WHAT THE TASK REQUIRES » Nothing but the lines from the one containing "Given: Click the mail" to the end of the material should be returned, each exactly as written.

◇ ◇ ◇ ◇ ◇

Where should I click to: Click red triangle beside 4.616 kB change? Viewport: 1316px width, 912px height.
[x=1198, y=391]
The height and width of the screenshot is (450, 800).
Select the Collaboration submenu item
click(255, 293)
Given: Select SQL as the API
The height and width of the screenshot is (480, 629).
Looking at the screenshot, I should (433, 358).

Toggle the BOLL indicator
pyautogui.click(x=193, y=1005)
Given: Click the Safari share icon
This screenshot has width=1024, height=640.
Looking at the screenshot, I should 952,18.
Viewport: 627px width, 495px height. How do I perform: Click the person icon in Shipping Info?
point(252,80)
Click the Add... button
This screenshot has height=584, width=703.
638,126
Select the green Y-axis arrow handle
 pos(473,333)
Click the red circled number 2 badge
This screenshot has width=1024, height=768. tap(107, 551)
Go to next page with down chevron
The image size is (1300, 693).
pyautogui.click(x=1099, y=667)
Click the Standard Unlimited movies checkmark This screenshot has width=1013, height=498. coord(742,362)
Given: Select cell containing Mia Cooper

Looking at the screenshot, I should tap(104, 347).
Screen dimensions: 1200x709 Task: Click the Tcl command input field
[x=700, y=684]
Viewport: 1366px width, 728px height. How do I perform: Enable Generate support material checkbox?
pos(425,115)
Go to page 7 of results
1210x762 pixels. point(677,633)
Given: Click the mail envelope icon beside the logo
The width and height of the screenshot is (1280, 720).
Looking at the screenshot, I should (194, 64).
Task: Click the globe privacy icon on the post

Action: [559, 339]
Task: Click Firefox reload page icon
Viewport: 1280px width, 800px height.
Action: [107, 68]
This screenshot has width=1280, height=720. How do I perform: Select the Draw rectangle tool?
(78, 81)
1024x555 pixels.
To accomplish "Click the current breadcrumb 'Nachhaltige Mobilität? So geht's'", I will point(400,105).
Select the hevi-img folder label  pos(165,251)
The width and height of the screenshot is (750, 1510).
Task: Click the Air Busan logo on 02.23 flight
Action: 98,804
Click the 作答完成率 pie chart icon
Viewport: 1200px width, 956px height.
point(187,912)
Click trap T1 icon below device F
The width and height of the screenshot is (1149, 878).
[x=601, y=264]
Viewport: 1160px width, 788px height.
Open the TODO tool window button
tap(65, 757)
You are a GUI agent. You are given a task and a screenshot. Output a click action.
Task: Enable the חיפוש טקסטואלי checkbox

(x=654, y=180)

◇ ◇ ◇ ◇ ◇

OUTPUT FOR THIS EXERCISE »
Given: Click the mail envelope icon beside the logo
The width and height of the screenshot is (1280, 720).
Looking at the screenshot, I should (194, 64).
Task: Click the globe privacy icon on the post

Action: [559, 339]
Task: Click Firefox reload page icon
Viewport: 1280px width, 800px height.
Action: [107, 68]
This screenshot has width=1280, height=720. How do I perform: Select the Draw rectangle tool?
(78, 81)
1024x555 pixels.
To accomplish "Click the current breadcrumb 'Nachhaltige Mobilität? So geht's'", I will point(400,105).
Select the hevi-img folder label  pos(165,251)
The width and height of the screenshot is (750, 1510).
Task: Click the Air Busan logo on 02.23 flight
Action: 98,804
Click the 作答完成率 pie chart icon
Viewport: 1200px width, 956px height.
point(187,912)
Click trap T1 icon below device F
The width and height of the screenshot is (1149, 878).
[x=601, y=264]
Viewport: 1160px width, 788px height.
Open the TODO tool window button
tap(65, 757)
You are a GUI agent. You are given a task and a screenshot. Output a click action.
Task: Enable the חיפוש טקסטואלי checkbox

(x=654, y=180)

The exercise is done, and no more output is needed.